Collected data
========

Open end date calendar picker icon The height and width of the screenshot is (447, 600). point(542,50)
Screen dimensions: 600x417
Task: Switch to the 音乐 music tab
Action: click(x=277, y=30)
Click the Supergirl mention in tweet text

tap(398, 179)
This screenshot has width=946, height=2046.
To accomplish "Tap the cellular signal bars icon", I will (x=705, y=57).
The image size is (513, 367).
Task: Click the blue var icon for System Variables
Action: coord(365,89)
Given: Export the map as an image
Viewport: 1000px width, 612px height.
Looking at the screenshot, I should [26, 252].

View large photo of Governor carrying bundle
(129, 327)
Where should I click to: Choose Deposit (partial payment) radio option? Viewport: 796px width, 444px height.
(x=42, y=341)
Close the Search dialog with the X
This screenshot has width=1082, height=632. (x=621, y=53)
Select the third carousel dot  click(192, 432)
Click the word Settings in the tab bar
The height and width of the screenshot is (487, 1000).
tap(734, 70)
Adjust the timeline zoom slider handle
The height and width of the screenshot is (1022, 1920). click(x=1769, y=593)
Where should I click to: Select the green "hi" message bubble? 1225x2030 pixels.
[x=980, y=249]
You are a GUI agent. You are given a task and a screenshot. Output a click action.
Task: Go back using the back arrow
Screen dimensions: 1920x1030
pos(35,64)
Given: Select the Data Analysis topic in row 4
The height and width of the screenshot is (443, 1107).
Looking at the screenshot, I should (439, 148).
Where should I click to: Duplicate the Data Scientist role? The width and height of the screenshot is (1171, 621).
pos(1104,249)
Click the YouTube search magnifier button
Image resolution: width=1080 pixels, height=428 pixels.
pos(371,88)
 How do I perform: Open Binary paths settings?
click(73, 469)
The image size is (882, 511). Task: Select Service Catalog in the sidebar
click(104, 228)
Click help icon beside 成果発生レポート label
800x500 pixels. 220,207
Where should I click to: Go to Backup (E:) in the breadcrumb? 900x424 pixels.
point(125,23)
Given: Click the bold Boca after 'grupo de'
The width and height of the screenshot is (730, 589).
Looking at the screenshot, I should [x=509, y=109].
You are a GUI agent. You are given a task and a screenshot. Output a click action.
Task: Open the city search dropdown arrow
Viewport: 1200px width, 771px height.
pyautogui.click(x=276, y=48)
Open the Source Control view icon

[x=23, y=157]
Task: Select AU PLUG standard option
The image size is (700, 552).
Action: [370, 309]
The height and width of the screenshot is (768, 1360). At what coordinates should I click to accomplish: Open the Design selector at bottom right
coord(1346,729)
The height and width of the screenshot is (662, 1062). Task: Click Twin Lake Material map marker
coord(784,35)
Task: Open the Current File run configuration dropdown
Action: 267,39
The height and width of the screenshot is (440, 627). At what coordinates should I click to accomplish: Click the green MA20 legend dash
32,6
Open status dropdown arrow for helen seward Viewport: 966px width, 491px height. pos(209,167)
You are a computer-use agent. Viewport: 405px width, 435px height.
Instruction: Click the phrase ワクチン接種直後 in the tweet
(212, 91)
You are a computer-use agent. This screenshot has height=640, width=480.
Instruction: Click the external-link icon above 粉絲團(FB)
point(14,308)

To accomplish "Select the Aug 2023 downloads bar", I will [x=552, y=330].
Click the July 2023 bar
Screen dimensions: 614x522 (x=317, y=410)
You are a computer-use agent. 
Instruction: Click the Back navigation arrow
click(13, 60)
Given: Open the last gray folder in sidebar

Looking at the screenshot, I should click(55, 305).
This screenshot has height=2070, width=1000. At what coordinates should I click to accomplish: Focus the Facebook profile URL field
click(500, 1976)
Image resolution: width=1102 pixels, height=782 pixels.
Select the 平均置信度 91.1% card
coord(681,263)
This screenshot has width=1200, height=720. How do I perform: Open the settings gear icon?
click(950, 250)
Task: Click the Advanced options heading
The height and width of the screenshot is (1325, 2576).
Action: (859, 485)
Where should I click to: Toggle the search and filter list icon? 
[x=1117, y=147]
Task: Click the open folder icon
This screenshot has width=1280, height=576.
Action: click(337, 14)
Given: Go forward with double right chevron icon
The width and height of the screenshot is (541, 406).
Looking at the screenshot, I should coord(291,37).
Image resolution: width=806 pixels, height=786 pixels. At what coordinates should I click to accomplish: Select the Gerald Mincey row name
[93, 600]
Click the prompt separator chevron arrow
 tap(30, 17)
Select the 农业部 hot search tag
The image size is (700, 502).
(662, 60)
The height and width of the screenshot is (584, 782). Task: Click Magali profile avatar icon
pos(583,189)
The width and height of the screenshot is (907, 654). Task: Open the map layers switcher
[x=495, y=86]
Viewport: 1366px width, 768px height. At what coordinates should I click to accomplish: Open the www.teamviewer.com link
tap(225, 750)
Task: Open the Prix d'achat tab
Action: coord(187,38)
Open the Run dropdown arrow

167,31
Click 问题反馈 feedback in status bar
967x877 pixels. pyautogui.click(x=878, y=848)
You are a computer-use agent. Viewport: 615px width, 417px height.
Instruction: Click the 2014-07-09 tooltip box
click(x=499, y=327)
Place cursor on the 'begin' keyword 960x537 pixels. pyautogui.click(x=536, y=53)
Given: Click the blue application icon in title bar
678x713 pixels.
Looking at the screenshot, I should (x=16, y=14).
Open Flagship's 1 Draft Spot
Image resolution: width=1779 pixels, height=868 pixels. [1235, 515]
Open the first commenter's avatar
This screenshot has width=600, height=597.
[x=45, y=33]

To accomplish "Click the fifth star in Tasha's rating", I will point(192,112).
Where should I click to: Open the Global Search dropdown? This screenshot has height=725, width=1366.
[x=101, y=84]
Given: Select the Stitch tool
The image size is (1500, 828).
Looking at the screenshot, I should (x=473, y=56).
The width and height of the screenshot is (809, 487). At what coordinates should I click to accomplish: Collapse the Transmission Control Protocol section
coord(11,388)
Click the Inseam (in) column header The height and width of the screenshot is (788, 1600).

========

EXERCISE >> The records above should be restated word for word, please.

WRITTEN SOLUTION >>
Open end date calendar picker icon The height and width of the screenshot is (447, 600). point(542,50)
Screen dimensions: 600x417
Task: Switch to the 音乐 music tab
Action: click(x=277, y=30)
Click the Supergirl mention in tweet text

tap(398, 179)
This screenshot has width=946, height=2046.
To accomplish "Tap the cellular signal bars icon", I will (x=705, y=57).
The image size is (513, 367).
Task: Click the blue var icon for System Variables
Action: coord(365,89)
Given: Export the map as an image
Viewport: 1000px width, 612px height.
Looking at the screenshot, I should [26, 252].

View large photo of Governor carrying bundle
(129, 327)
Where should I click to: Choose Deposit (partial payment) radio option? Viewport: 796px width, 444px height.
(x=42, y=341)
Close the Search dialog with the X
This screenshot has width=1082, height=632. (x=621, y=53)
Select the third carousel dot  click(192, 432)
Click the word Settings in the tab bar
The height and width of the screenshot is (487, 1000).
tap(734, 70)
Adjust the timeline zoom slider handle
The height and width of the screenshot is (1022, 1920). click(x=1769, y=593)
Where should I click to: Select the green "hi" message bubble? 1225x2030 pixels.
[x=980, y=249]
You are a GUI agent. You are given a task and a screenshot. Output a click action.
Task: Go back using the back arrow
Screen dimensions: 1920x1030
pos(35,64)
Given: Select the Data Analysis topic in row 4
The height and width of the screenshot is (443, 1107).
Looking at the screenshot, I should (439, 148).
Where should I click to: Duplicate the Data Scientist role? The width and height of the screenshot is (1171, 621).
pos(1104,249)
Click the YouTube search magnifier button
Image resolution: width=1080 pixels, height=428 pixels.
pos(371,88)
 How do I perform: Open Binary paths settings?
click(73, 469)
The image size is (882, 511). Task: Select Service Catalog in the sidebar
click(104, 228)
Click help icon beside 成果発生レポート label
800x500 pixels. 220,207
Where should I click to: Go to Backup (E:) in the breadcrumb? 900x424 pixels.
point(125,23)
Given: Click the bold Boca after 'grupo de'
The width and height of the screenshot is (730, 589).
Looking at the screenshot, I should [x=509, y=109].
You are a GUI agent. You are given a task and a screenshot. Output a click action.
Task: Open the city search dropdown arrow
Viewport: 1200px width, 771px height.
pyautogui.click(x=276, y=48)
Open the Source Control view icon

[x=23, y=157]
Task: Select AU PLUG standard option
The image size is (700, 552).
Action: [370, 309]
The height and width of the screenshot is (768, 1360). At what coordinates should I click to accomplish: Open the Design selector at bottom right
coord(1346,729)
The height and width of the screenshot is (662, 1062). Task: Click Twin Lake Material map marker
coord(784,35)
Task: Open the Current File run configuration dropdown
Action: 267,39
The height and width of the screenshot is (440, 627). At what coordinates should I click to accomplish: Click the green MA20 legend dash
32,6
Open status dropdown arrow for helen seward Viewport: 966px width, 491px height. pos(209,167)
You are a computer-use agent. Viewport: 405px width, 435px height.
Instruction: Click the phrase ワクチン接種直後 in the tweet
(212, 91)
You are a computer-use agent. This screenshot has height=640, width=480.
Instruction: Click the external-link icon above 粉絲團(FB)
point(14,308)

To accomplish "Select the Aug 2023 downloads bar", I will [x=552, y=330].
Click the July 2023 bar
Screen dimensions: 614x522 (x=317, y=410)
You are a computer-use agent. 
Instruction: Click the Back navigation arrow
click(13, 60)
Given: Open the last gray folder in sidebar

Looking at the screenshot, I should click(55, 305).
This screenshot has height=2070, width=1000. At what coordinates should I click to accomplish: Focus the Facebook profile URL field
click(500, 1976)
Image resolution: width=1102 pixels, height=782 pixels.
Select the 平均置信度 91.1% card
coord(681,263)
This screenshot has width=1200, height=720. How do I perform: Open the settings gear icon?
click(950, 250)
Task: Click the Advanced options heading
The height and width of the screenshot is (1325, 2576).
Action: (859, 485)
Where should I click to: Toggle the search and filter list icon? 
[x=1117, y=147]
Task: Click the open folder icon
This screenshot has width=1280, height=576.
Action: click(337, 14)
Given: Go forward with double right chevron icon
The width and height of the screenshot is (541, 406).
Looking at the screenshot, I should coord(291,37).
Image resolution: width=806 pixels, height=786 pixels. At what coordinates should I click to accomplish: Select the Gerald Mincey row name
[93, 600]
Click the prompt separator chevron arrow
 tap(30, 17)
Select the 农业部 hot search tag
The image size is (700, 502).
(662, 60)
The height and width of the screenshot is (584, 782). Task: Click Magali profile avatar icon
pos(583,189)
The width and height of the screenshot is (907, 654). Task: Open the map layers switcher
[x=495, y=86]
Viewport: 1366px width, 768px height. At what coordinates should I click to accomplish: Open the www.teamviewer.com link
tap(225, 750)
Task: Open the Prix d'achat tab
Action: coord(187,38)
Open the Run dropdown arrow

167,31
Click 问题反馈 feedback in status bar
967x877 pixels. pyautogui.click(x=878, y=848)
You are a computer-use agent. Viewport: 615px width, 417px height.
Instruction: Click the 2014-07-09 tooltip box
click(x=499, y=327)
Place cursor on the 'begin' keyword 960x537 pixels. pyautogui.click(x=536, y=53)
Given: Click the blue application icon in title bar
678x713 pixels.
Looking at the screenshot, I should (x=16, y=14).
Open Flagship's 1 Draft Spot
Image resolution: width=1779 pixels, height=868 pixels. [1235, 515]
Open the first commenter's avatar
This screenshot has width=600, height=597.
[x=45, y=33]

To accomplish "Click the fifth star in Tasha's rating", I will point(192,112).
Where should I click to: Open the Global Search dropdown? This screenshot has height=725, width=1366.
[x=101, y=84]
Given: Select the Stitch tool
The image size is (1500, 828).
Looking at the screenshot, I should (x=473, y=56).
The width and height of the screenshot is (809, 487). At what coordinates should I click to accomplish: Collapse the Transmission Control Protocol section
coord(11,388)
Click the Inseam (in) column header The height and width of the screenshot is (788, 1600).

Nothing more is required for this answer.